Stored dataset items:
--- START ---

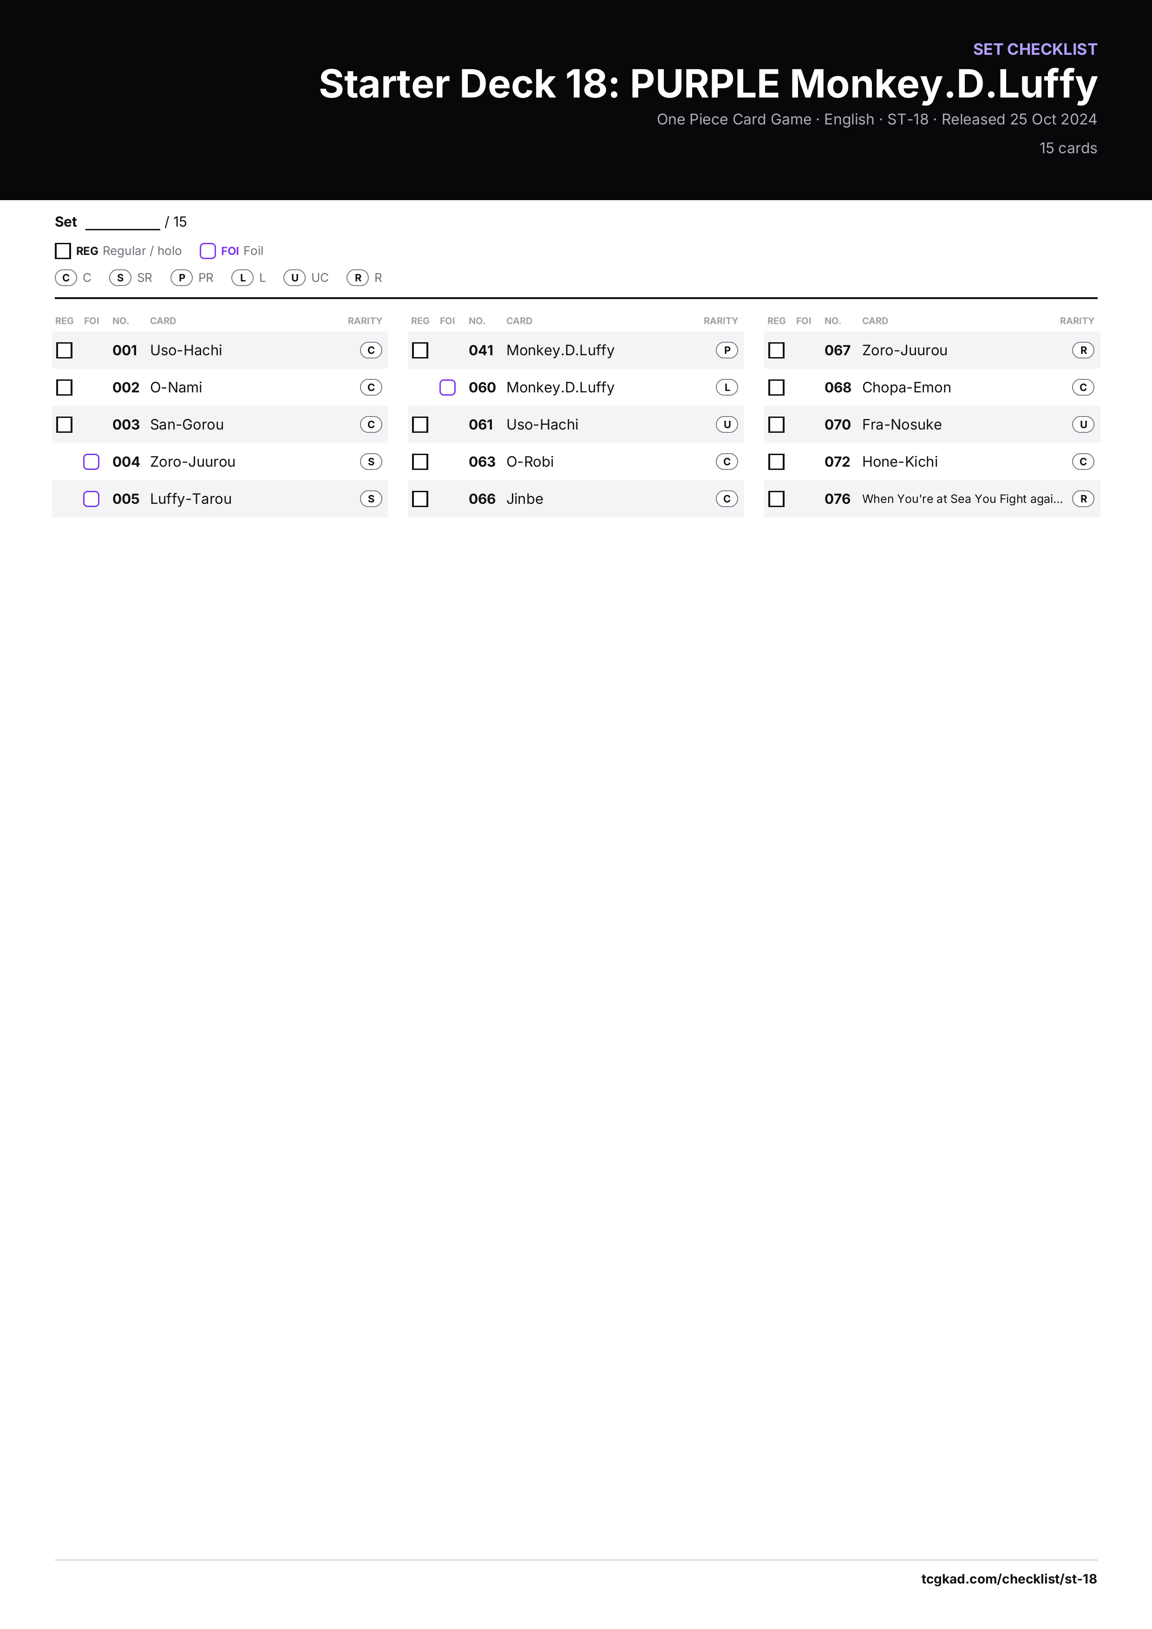1152x1629 pixels.
Task: Click the UC legend badge icon
Action: point(295,277)
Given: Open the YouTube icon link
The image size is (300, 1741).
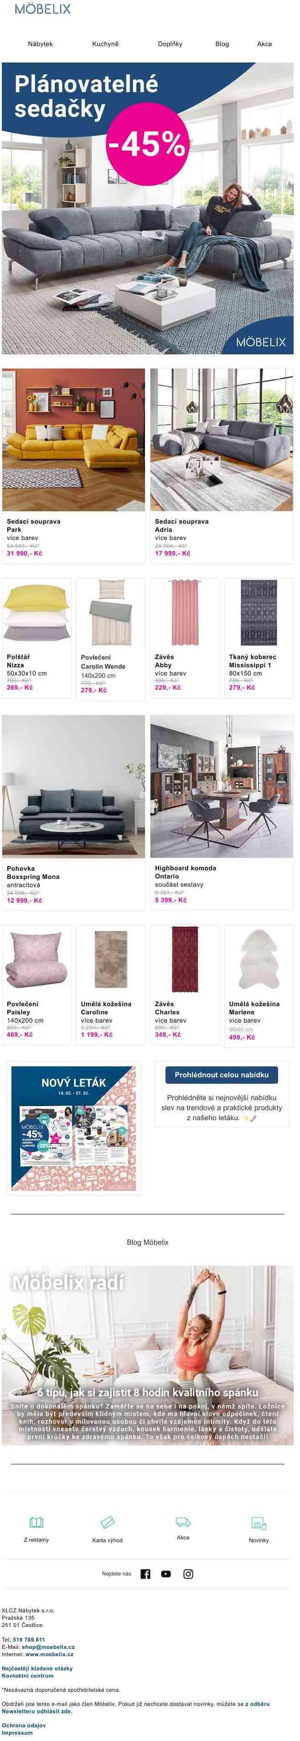Looking at the screenshot, I should click(x=166, y=1573).
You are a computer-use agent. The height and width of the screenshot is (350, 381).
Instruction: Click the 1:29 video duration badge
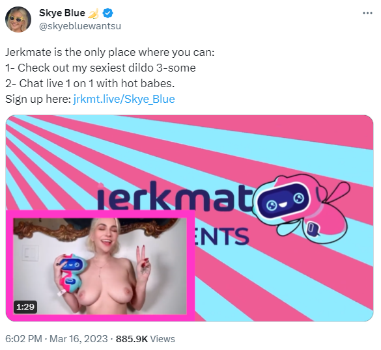point(25,307)
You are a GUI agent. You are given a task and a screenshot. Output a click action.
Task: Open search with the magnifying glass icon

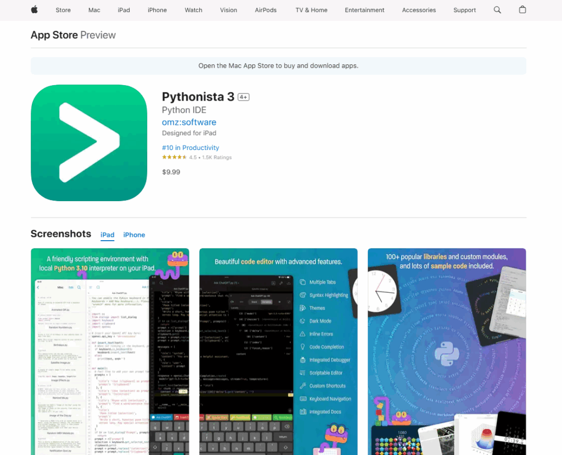coord(497,10)
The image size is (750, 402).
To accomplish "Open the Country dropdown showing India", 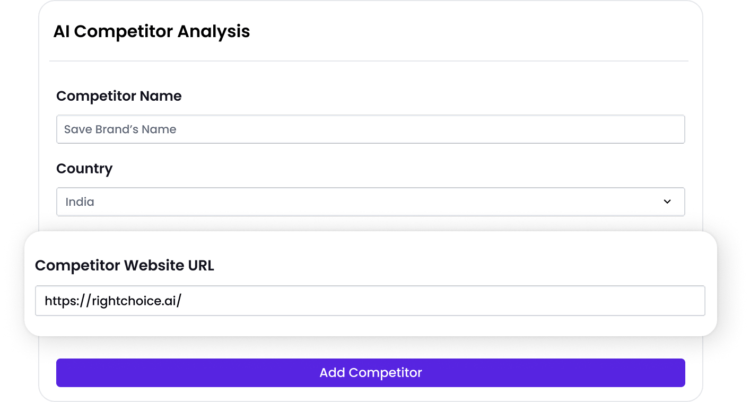I will tap(370, 202).
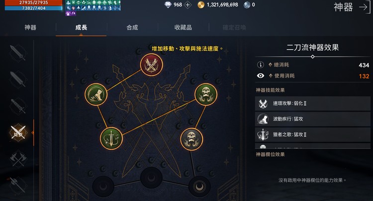Toggle the eye icon beside 使用消耗
The height and width of the screenshot is (201, 373).
pos(261,76)
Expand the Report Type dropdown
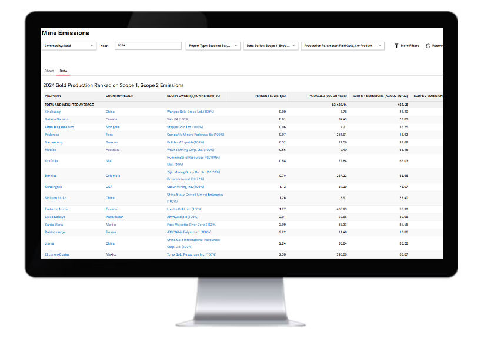The height and width of the screenshot is (355, 494). 213,46
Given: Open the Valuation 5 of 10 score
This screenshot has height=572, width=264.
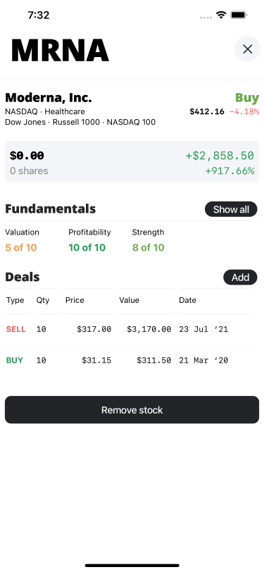Looking at the screenshot, I should point(22,240).
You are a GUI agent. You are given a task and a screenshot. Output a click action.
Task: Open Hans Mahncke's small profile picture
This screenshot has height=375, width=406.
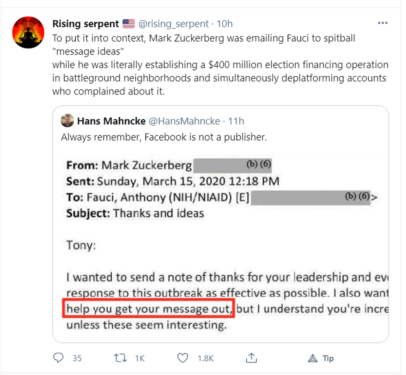[67, 121]
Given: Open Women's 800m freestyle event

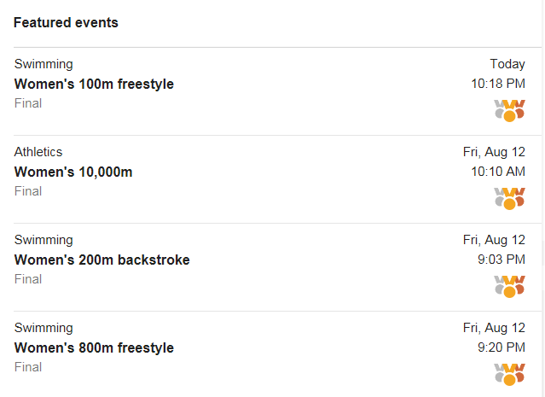Looking at the screenshot, I should tap(94, 348).
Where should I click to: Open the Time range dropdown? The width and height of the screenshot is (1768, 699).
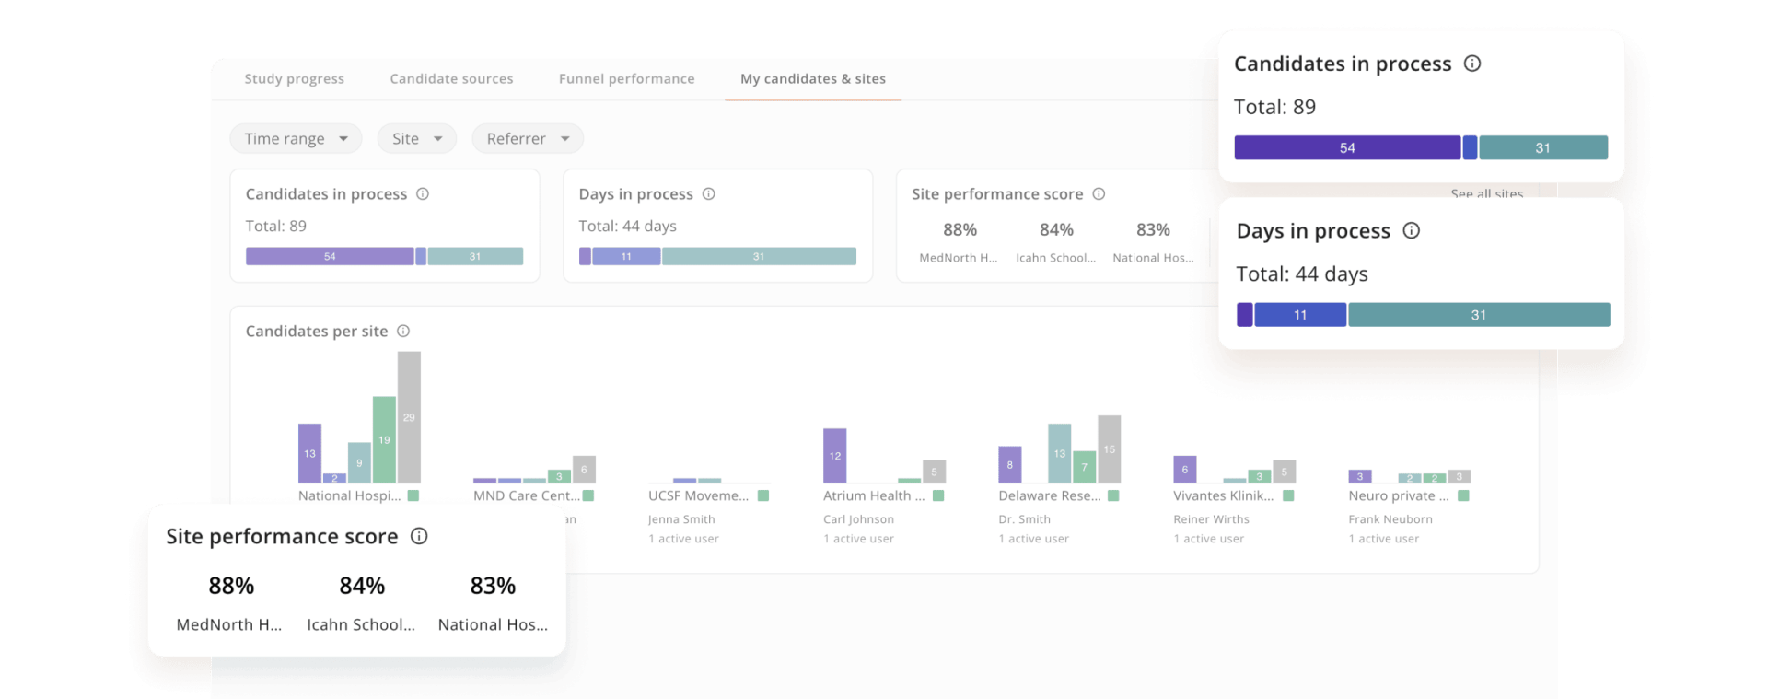296,139
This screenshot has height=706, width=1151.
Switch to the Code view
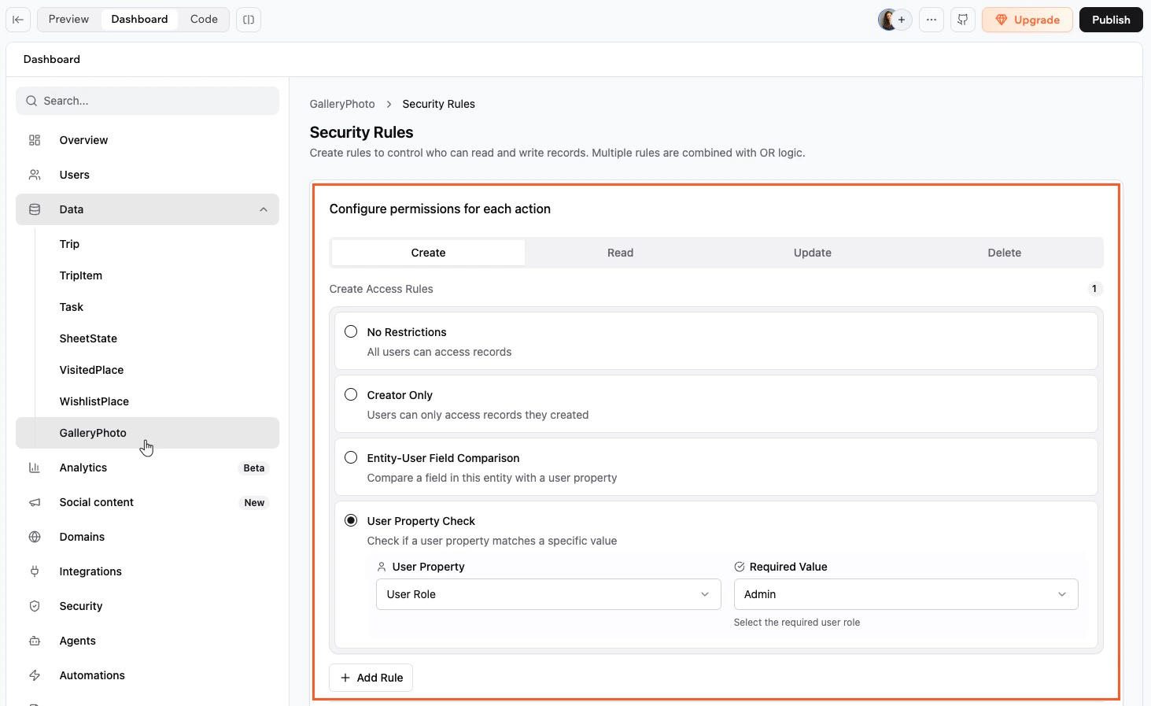click(203, 19)
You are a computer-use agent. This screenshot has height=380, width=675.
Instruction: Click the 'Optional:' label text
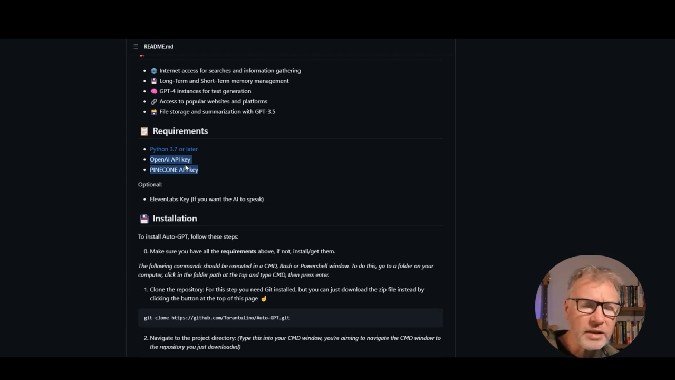click(150, 184)
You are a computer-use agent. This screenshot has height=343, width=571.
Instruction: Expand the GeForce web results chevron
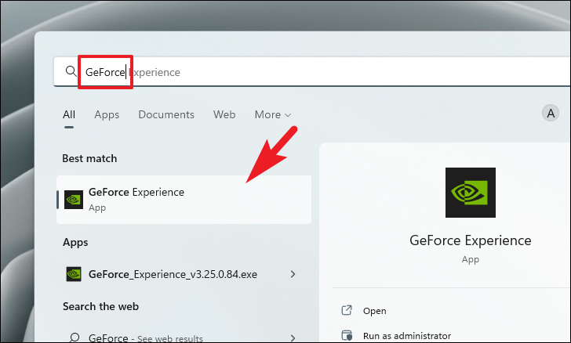pos(293,338)
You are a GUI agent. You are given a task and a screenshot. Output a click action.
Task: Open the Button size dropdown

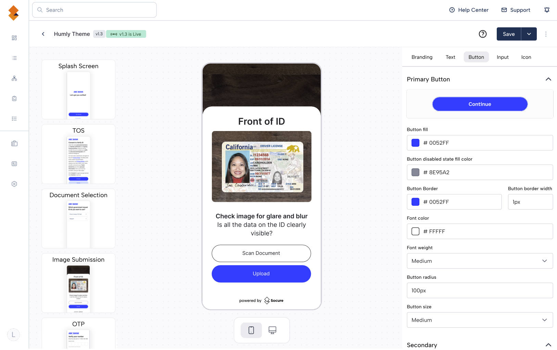[480, 320]
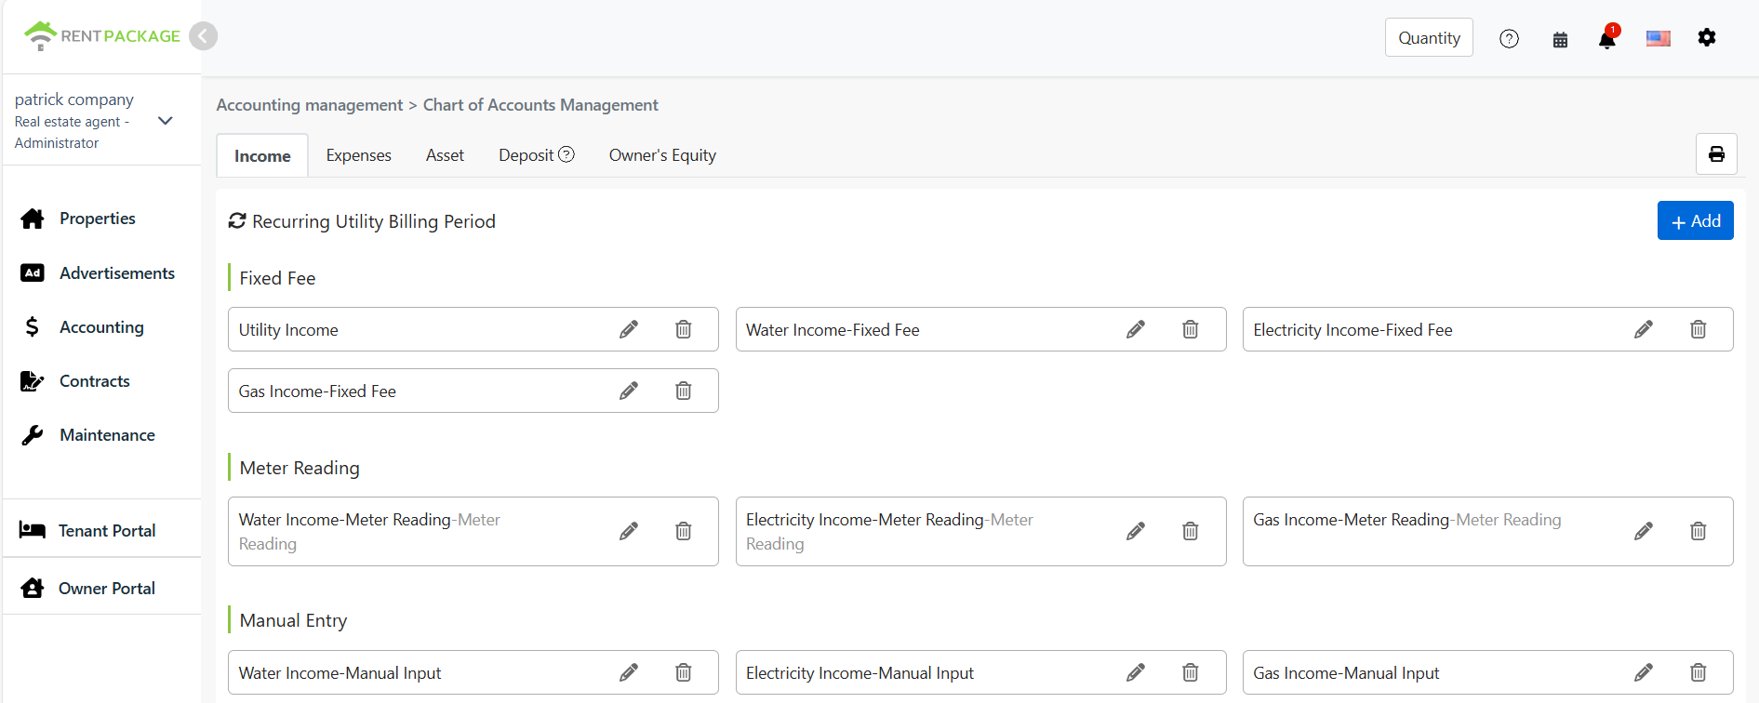Switch to the Owner's Equity tab

pyautogui.click(x=662, y=155)
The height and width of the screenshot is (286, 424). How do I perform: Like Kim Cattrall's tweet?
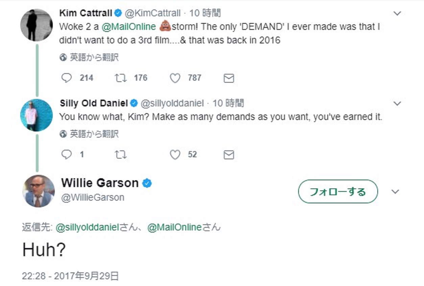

--- END ---

**EXERCISE BRIEF**:
Beginning at the line above that contains "Task: Open Hans", repeat each line exactly through the one that contains "This screenshot has height=706, width=1151.", and leave out the pictures.

**RESULT BELOW**:
Task: Open Hans Mahncke's small profile picture
This screenshot has height=375, width=406.
[67, 121]
Given: Open Women's 800m freestyle event

Looking at the screenshot, I should tap(94, 348).
Where should I click to: Open the Time range dropdown? The width and height of the screenshot is (1768, 699).
296,139
This screenshot has height=706, width=1151.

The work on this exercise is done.